I believe this speaks to Koro in Whale
Rider the most because for a large part of the novel he only saw her as his
“female” granddaughter who was born first and ruined the line of lineage and
leadership, but in the end he saw past that and realized what he had been
missing this whole time and loved her for how truly amazing she was.
In
Slam, Dunk, & Hook, Komunyakaa
used a great deal of similes and metaphors to paint a very vibrant picture for
his readers. In this poem it appears that Komunyakaa has such a great love and
passion for the game and that it is almost a divine experience. For Komunyakaa, there is so much more to the
game than meets the eye. According to
him dribbling and driving to the hoop felt as though he was “gliding like a
sparrow hawk.” (Lines 30-35). He ends it
beautifully saying, “On swivels of bone and faith, thourgh a lyric slipknot of
joy, we knew we were beautiful and dangerous.” (Lines 35-40) This intensity and passion was of the utmost
importance for this poem because if not, it would have been nothing more than just
another game of basketball. Much like Slam, Dunk, & Hook, it was easy to
see the same amount of passion and love, not for basketball though, but for
faith and justice in Kolvenbach’s The
Service of Faith and Promotion of Justice in Jesuit in Higher Education.
Klovenbach’s passion for the Catholic tradition and Jesuit ideals is quite eminent
in his work.
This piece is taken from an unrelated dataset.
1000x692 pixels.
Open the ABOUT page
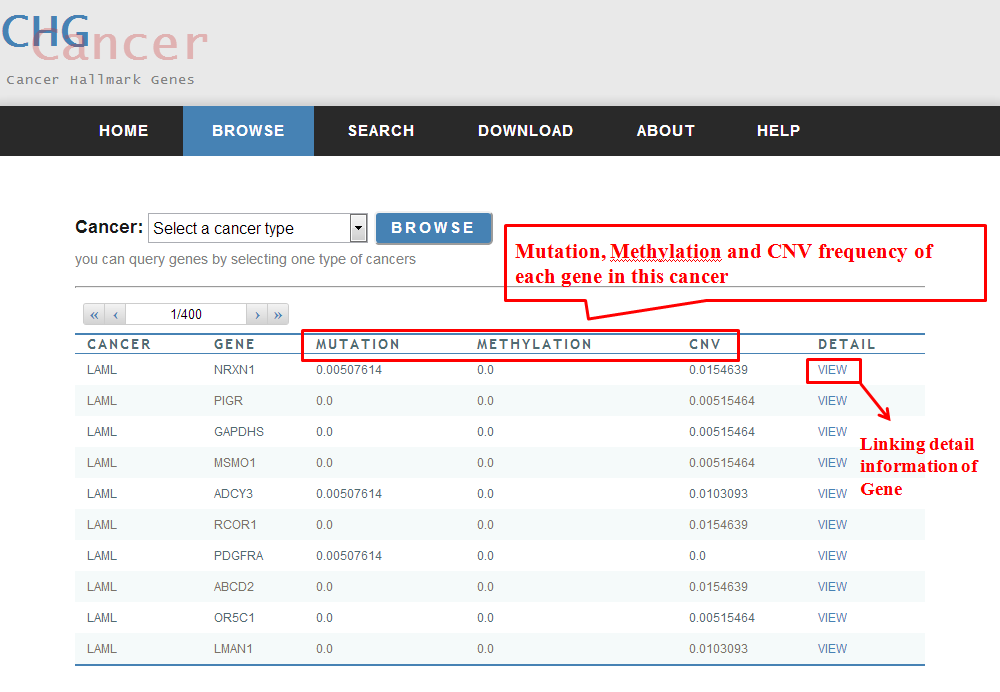coord(665,131)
The Jesuit tradition helps
to instill core values and nourish students’ greatest potential and
dreams. As mentioned, "Just as in “diakonia fidei” the term faith is not
specified, so in the “promotion of justice,” the term justice also remains ambiguous."(Pg. 27) The Jesuit values embrace and encourage all.
As
seen in these various works, there may always be walls and barriers to break down and
overcome, but passion and love always thrive, and with that, there is no
failing.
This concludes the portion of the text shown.